Série "O" - Conto 9: O Novo Ano

   Madrugada do primeiro dia do ano, Bento retornava de cidade vizinha com a sogra, cunhada, esposa e filha. Passaram reveillón na casa da irmã dele. Boa comida, champagne, risadas, música e todos estavam cansados.
   Chegando na casa da sogra, às 3h, e cunhada de Bento dera pela falta da cachorra caçula, que ocupava a vaga de número seis no pátio. Os outros cinco caninos pulavam na roupa branca de Bento.
   — Mas onde está minha Kíki? — disse cunhada
   Kíki era o nome da fera. De apenas três meses, a pequena pastorazinha já media, em pé, quase a altura da sogra de Bento. Tinha as patas enormes, não a sogra; a cachorra da cunhada, ops! Não a cunhada cachorra, tá bom? O bichinho, mesmo!
  Logo se perceberam uivos, bem baixinhos, vindos da garagem. Numa excepcional obra arquitetônica, os pedreiros da sogra deixaram um vão de uns 15cm entre a garagem e o muro, não me perguntem porquê. Não deu outra, Kíki estava presa no vão, emparedada, de barriga para cima, usufruindo de sua infância canina e sua vida de cachorro, literalmente.
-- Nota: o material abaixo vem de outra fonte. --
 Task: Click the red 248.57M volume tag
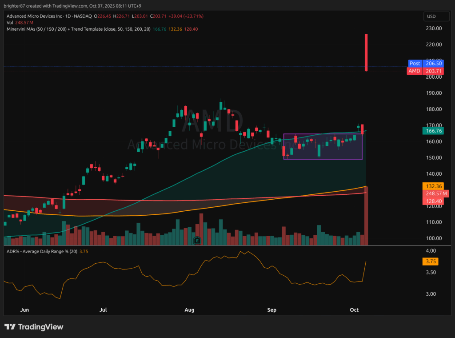(x=435, y=193)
   Após conversa de minutos:
   — Preciso fazer um buraco na garagem para puxar a cadela — disse Bento
   — Tudo bem! — disse sogra com rosto verde e olhos gigantes
   E Bento começava o tuc-tuc. Mesmo não querendo assumir mais tarde, sentia um certo prazer em abrir buracão na garagem da sogra, no bom sentido, claro.
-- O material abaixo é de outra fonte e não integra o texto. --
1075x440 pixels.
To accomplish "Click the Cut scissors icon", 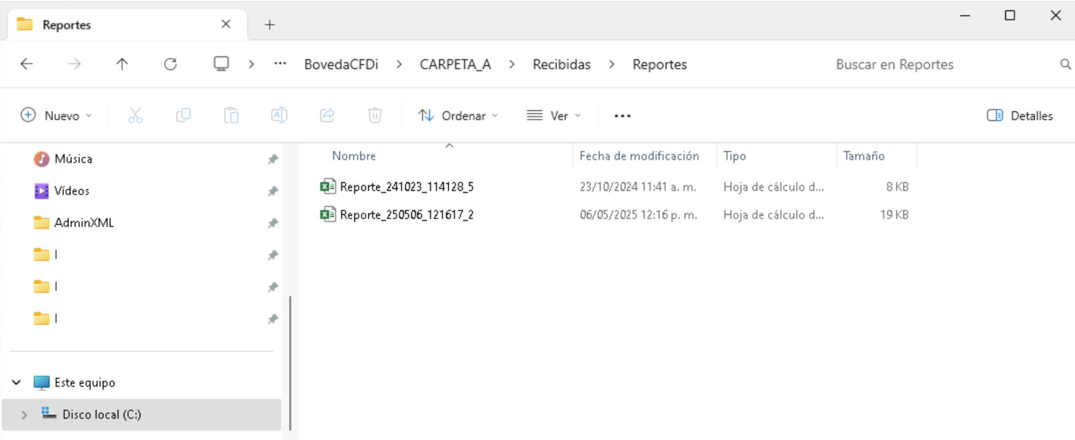I will pyautogui.click(x=135, y=116).
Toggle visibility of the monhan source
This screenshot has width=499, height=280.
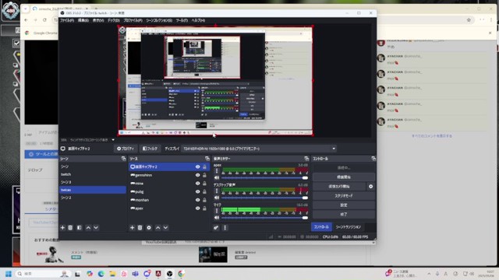coord(197,200)
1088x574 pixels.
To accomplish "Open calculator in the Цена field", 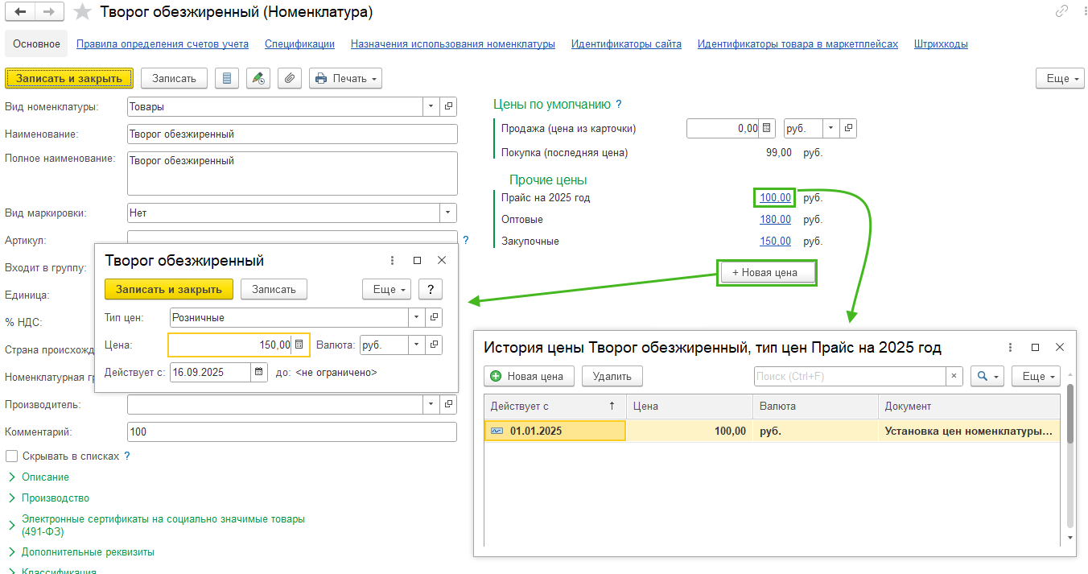I will click(299, 345).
   Foi quase hora. Aberto o buraco, começava a sessão puxa-puxa. E nada. Puxa-puxa..., e nada. A cadela estava presa. Nova conferência: Bento, sogra, cunhada, esposa e até a filhinha opinavam. Conclusão: abrir buraco no muro pela parte externa, ficaria mais fácil puxar a bichinha. Cunhada, no desespero, chamou bombeiros e melhor amigo. Bento seguia sua romaria de preces e tuc-tuc.
   5h da madrugada, "tenho que tirar esse bicho, não pensei que passaria assim minhas primeiras horas do ano", resmungou Bento.
   — Estou pegando ela, alcancei! — gritou ele
  Puxou com força, entre latidos e mordidas, Bento, com a roupa toda manchada, mãos trêmulas, retirava Kíki do vão, após exaustivas horas.
   No mesmo momento, chegou a cavalaria. No Velho Oeste, sempre pontual; mas na vida real, a estatística era outra. Bombeiros e amigo da cunhada, tudo junto, para testemunhar grande feito.
   Bento ainda segurava a cadela, como se um bebê fosse, quando levou uma lambida gosmenta, do queixo até a testa. Se ouviu um "chulap" há metros de distância. Assim, Kíki fez seu primeiro agradecimento do ano.

Créditos do salvamento ao marido "Bento".
Agradeço também ao Volnei, sempre muito solicito, nosso grande amigo!



Essa é a nossa amiga Kíki, parece mentira, mas a história é real.